At first glance, it can be a bit frustrating to read about our egalitarian ethos without any explicit analysis of the current economic boom that is eluding low income earners, or the diminishment of wages and conditions under Workchoices. Section headings refering to the 19th century include "No 'bunyip' aristocracy", "Opportunity for the Small Man", and "Good Wages".  However there is material for reflection about whether the 'fair go' exists today, and what it consists of.

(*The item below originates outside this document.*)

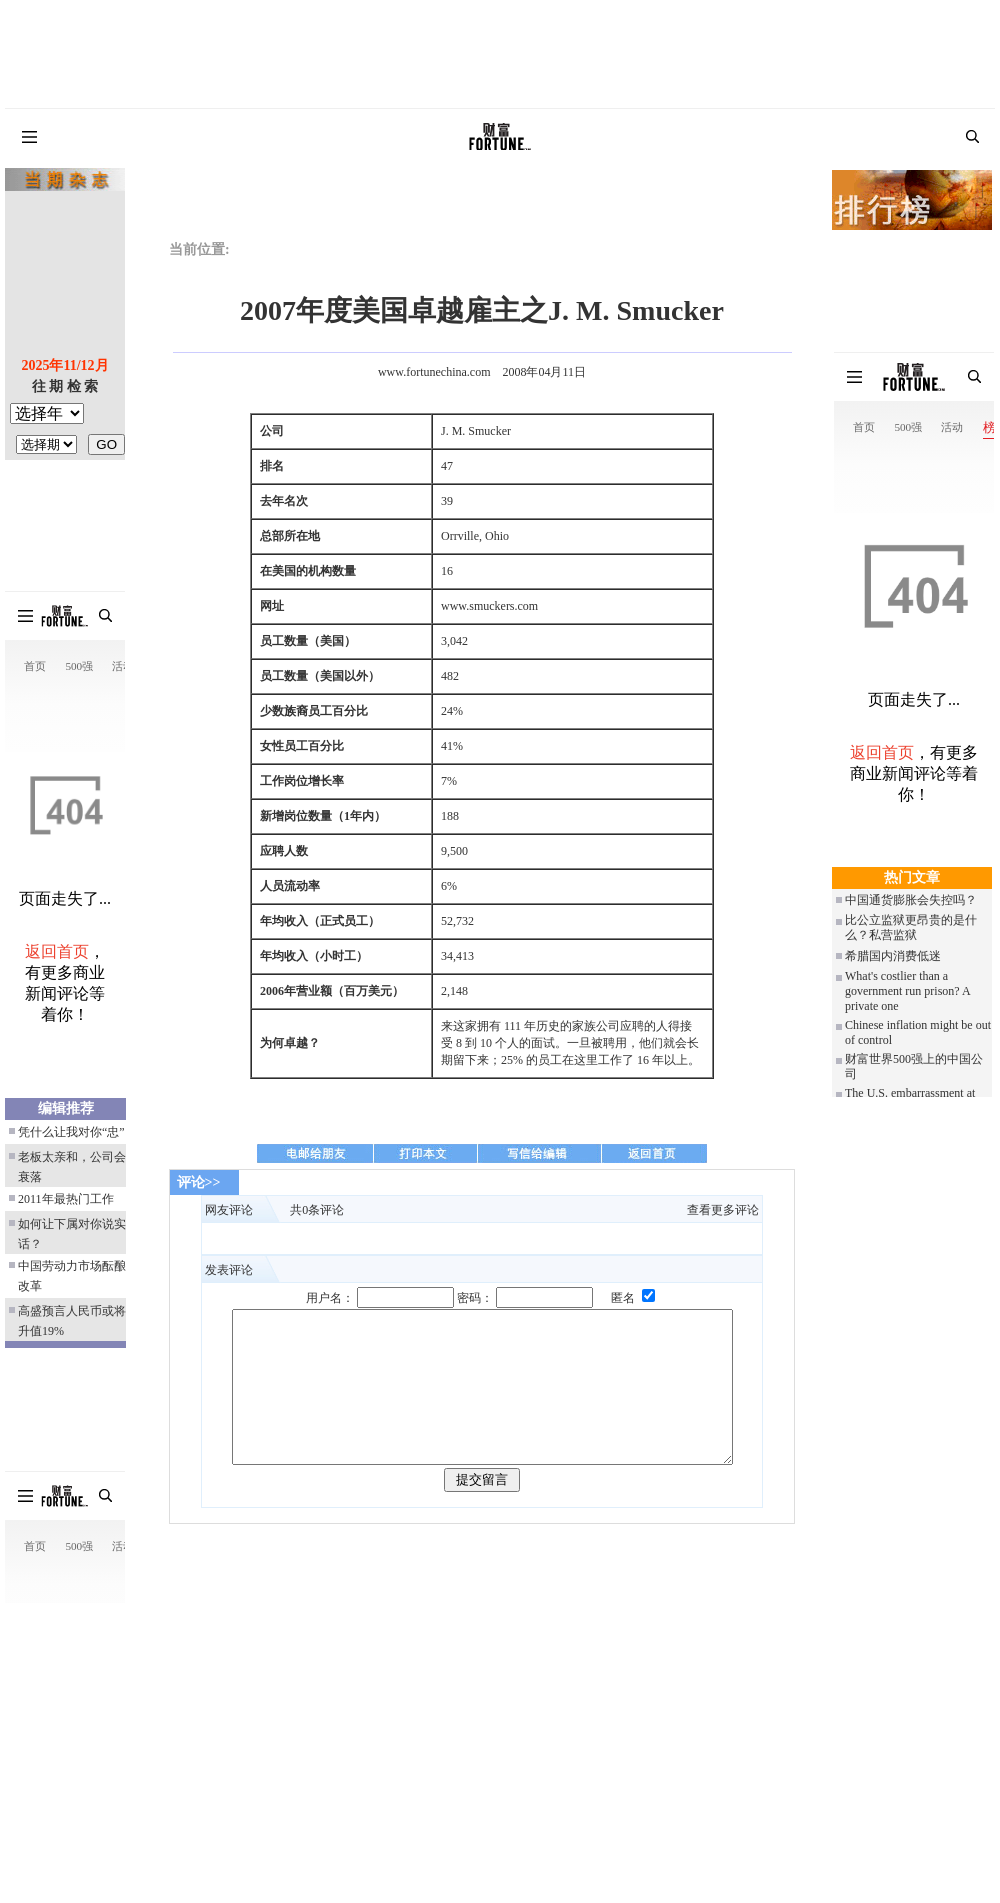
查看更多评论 (725, 1210)
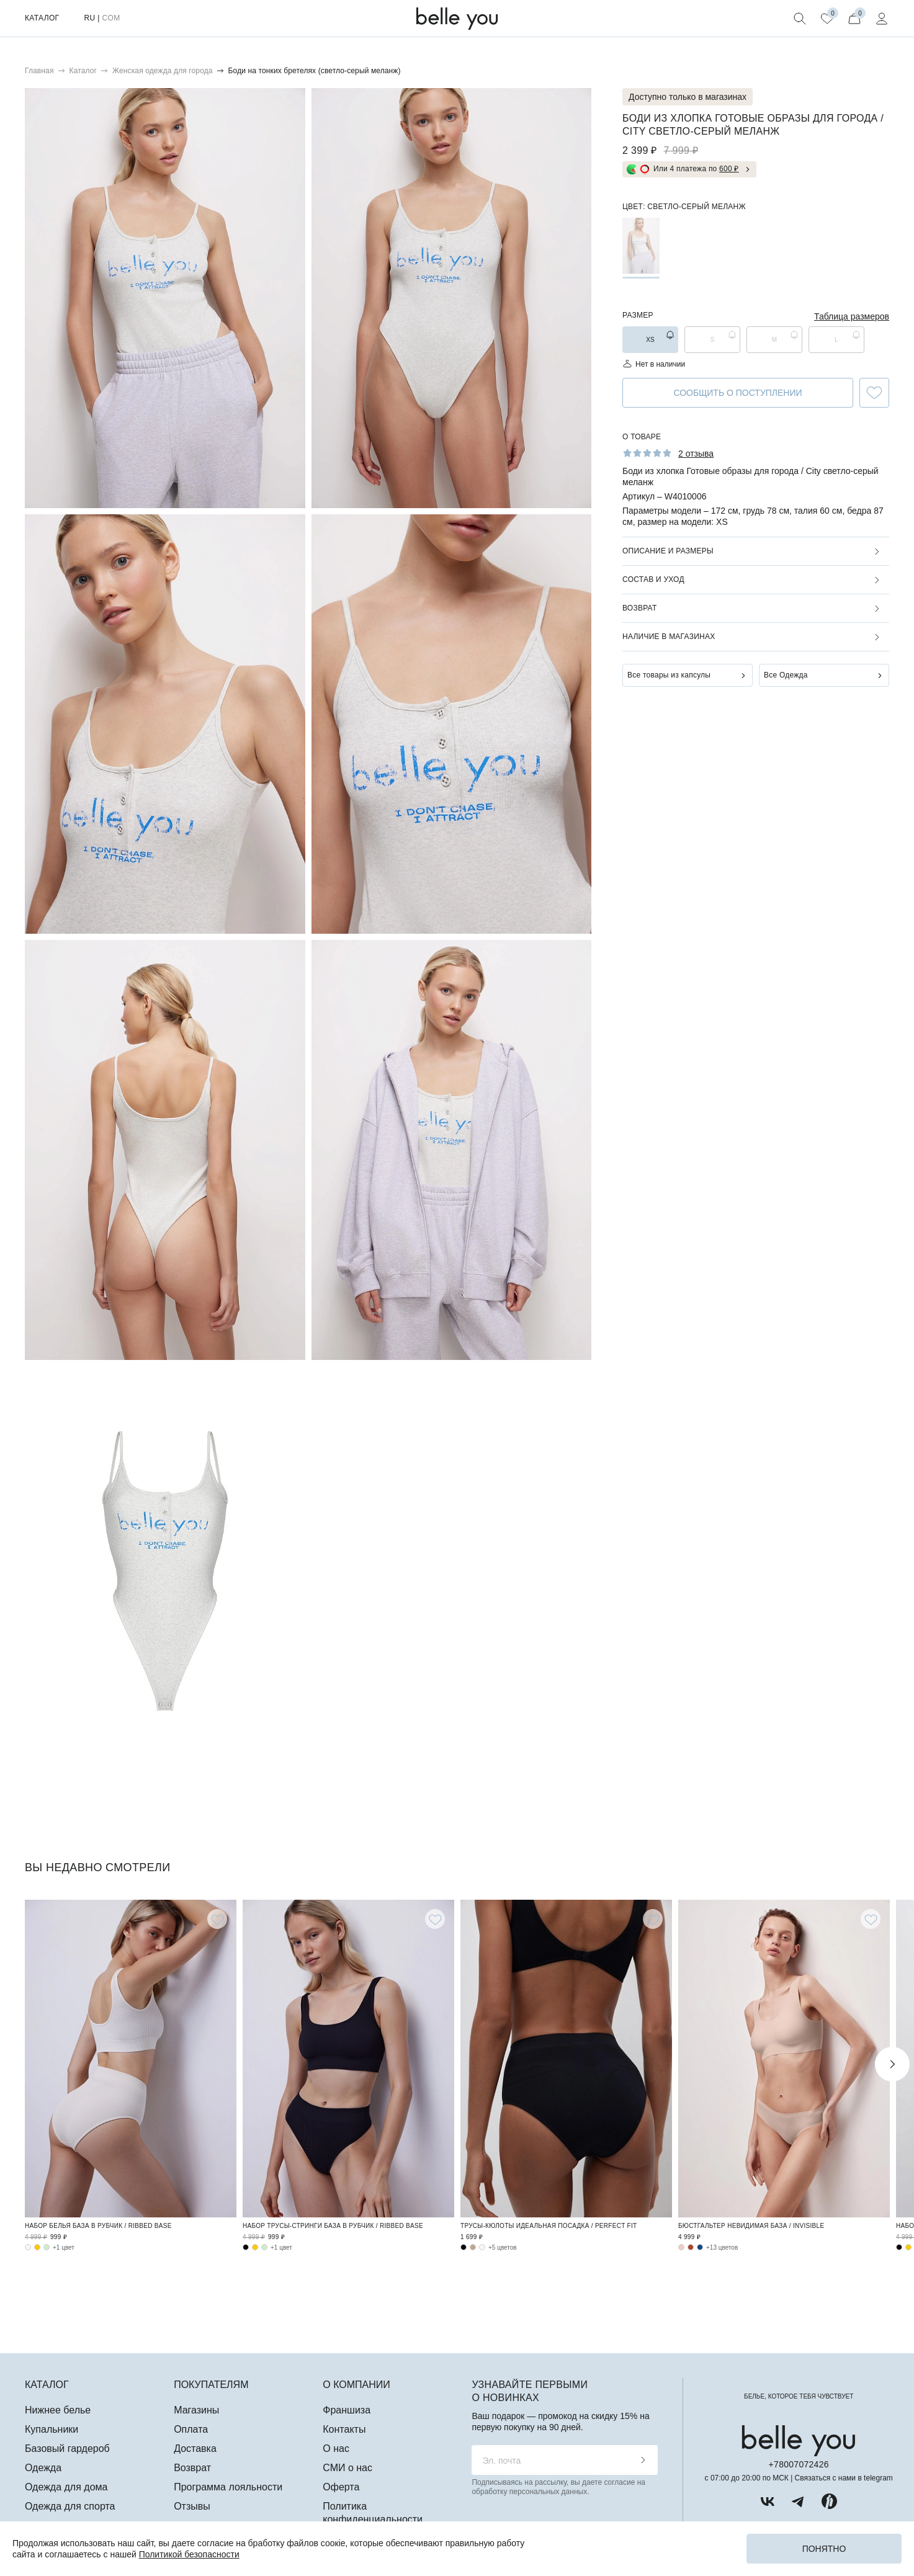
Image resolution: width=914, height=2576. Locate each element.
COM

Firstly there is a quote from Peter Saunders of the Centre for Independent Studies. Saunders argues that the fair go does not mean equalising the distribution of resources by taxing the wealthy. For him, it's more about fair reward for effort and talent. Hirst also reproduces a speech of John Howard about the 'mutual obligation' doctrine, and the linking of equality and opportunity. This is juxtaposed with Carmen Lawrence's reminder that egalitarianism has its roots in sharing the wealth of the country and the benefits of productivity. For her, it's about protections and guarantees, so that those who miss their opportunity are not left out in the cold.

The Australians is not all serious, and not only about what we think of ourselves. There are the risible one-line put-downs from pompous Englishmen. One quotation is from the English cricketer, who called out when spectators invaded the Sydney Cricket Ground in 1879: "You sons of convicts". English historian J.A. Froude said during his 1885 visit: "It is hard to quarrel with men who only wish to be innocently happy". Homegrown putdowns include Paul Keating's "Sport has addled the Australian consciousness", and Bob Hawke's declaration after retirement: "We'll be off to Europe. We won't be staying here - this is the arse-end of the earth."

It gets interesting towards the end, where the Australian character is set against that of the European nations from which the 'new Australians' arrived after World War II. For them, Australia offered "considerably safety and little menace". Unlike Europeans, Australians were not given to dancing in the streets. The great ideal was to own a house with heavily curtained windows. From this perspective, Australian character is an oxymoron.